Saved data entries
'''
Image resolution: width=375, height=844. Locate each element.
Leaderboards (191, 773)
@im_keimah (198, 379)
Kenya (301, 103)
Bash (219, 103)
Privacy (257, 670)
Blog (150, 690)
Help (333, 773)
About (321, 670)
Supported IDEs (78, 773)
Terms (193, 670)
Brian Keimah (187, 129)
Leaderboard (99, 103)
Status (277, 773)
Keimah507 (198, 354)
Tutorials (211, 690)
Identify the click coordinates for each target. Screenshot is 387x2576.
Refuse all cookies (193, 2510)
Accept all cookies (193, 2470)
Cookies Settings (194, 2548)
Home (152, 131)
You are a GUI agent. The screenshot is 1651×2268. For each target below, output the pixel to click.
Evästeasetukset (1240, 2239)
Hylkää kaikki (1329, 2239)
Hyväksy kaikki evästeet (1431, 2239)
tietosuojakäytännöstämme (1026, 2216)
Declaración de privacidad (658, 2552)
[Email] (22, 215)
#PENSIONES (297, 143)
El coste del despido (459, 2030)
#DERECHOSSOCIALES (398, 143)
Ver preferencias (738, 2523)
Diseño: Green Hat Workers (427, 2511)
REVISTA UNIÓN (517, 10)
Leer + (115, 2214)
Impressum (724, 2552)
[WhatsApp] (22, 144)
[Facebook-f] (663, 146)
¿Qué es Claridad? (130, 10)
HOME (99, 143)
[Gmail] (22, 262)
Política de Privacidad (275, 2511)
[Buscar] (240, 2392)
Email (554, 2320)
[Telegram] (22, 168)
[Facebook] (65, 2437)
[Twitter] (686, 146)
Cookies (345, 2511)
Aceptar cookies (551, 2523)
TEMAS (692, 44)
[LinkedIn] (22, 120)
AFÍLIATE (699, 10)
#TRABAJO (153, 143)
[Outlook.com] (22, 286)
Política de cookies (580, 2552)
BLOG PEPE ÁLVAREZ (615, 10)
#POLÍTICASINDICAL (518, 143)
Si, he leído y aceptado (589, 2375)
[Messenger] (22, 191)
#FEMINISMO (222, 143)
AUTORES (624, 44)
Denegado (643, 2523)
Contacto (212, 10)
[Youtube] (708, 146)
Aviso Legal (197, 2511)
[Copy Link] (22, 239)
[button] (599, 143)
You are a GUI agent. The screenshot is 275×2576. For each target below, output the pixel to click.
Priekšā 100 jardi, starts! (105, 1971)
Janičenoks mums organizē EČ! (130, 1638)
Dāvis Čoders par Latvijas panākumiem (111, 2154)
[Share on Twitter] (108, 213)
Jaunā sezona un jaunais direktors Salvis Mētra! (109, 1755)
'''
**Task prompt**
Take from the entries every line that has the string "click".

**Answer for this exercise**
Identify the click coordinates for each target. Screenshot is 387x2576.
You are a GUI agent. The screenshot is 1651×2268. For each target below, output the pixel to click.
You are a GUI agent. The screenshot is 275×2576. For each target below, output the pixel to click.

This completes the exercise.